Saved entries:
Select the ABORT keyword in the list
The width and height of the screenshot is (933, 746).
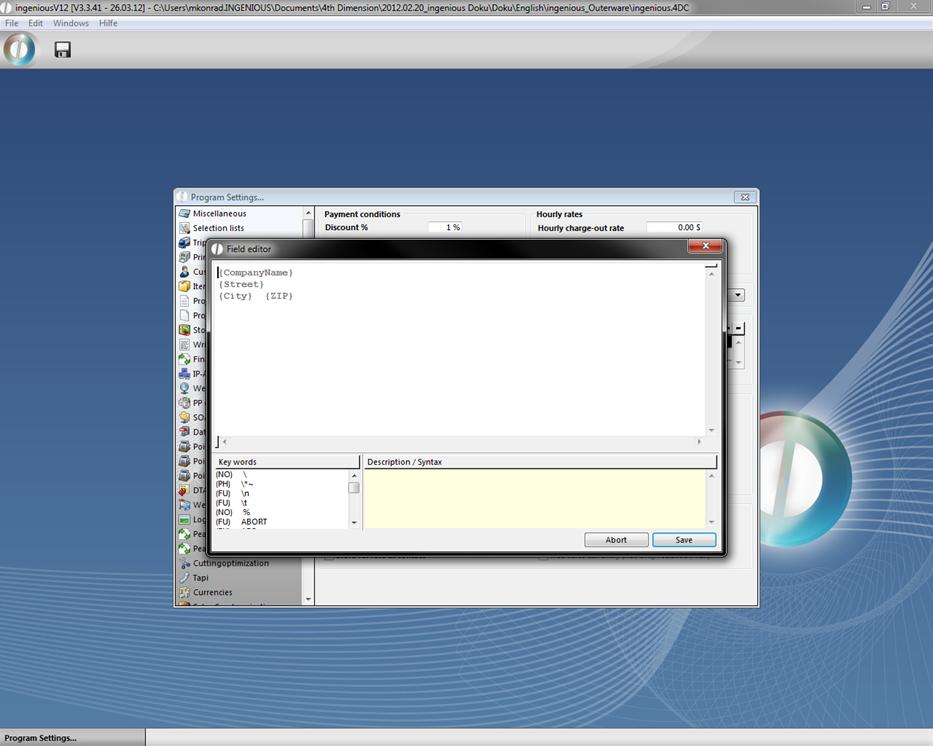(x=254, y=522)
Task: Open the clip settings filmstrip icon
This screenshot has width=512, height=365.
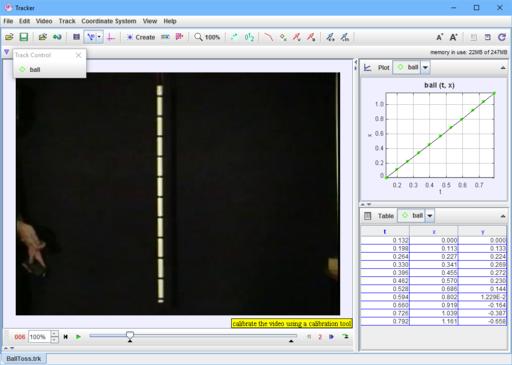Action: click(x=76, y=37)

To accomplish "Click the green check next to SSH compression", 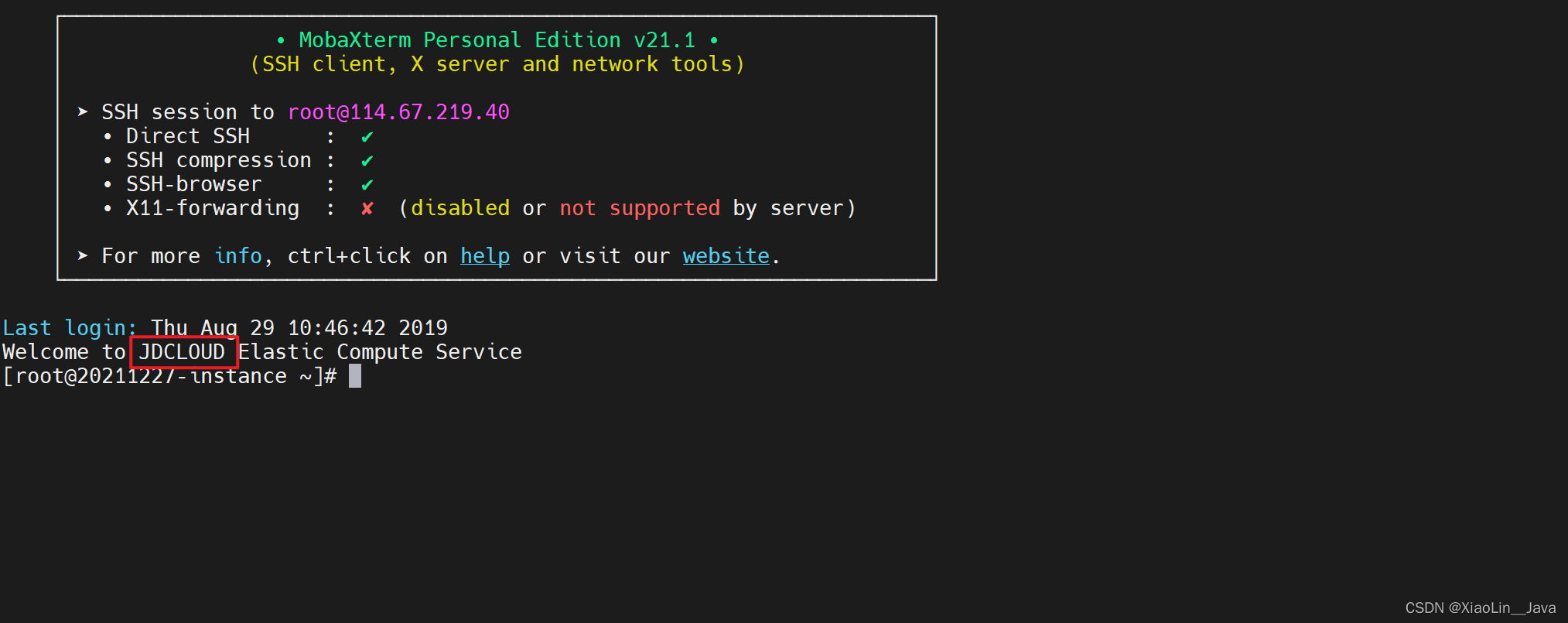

> **What you should do**: The required answer is every line from the one containing "The width and" through the last line of the entries, restated word for word and with no pictures.

> **Completed task**:
The width and height of the screenshot is (933, 746).
(x=254, y=522)
Task: Open the clip settings filmstrip icon
This screenshot has width=512, height=365.
Action: click(x=76, y=37)

To accomplish "Click the green check next to SSH compression", 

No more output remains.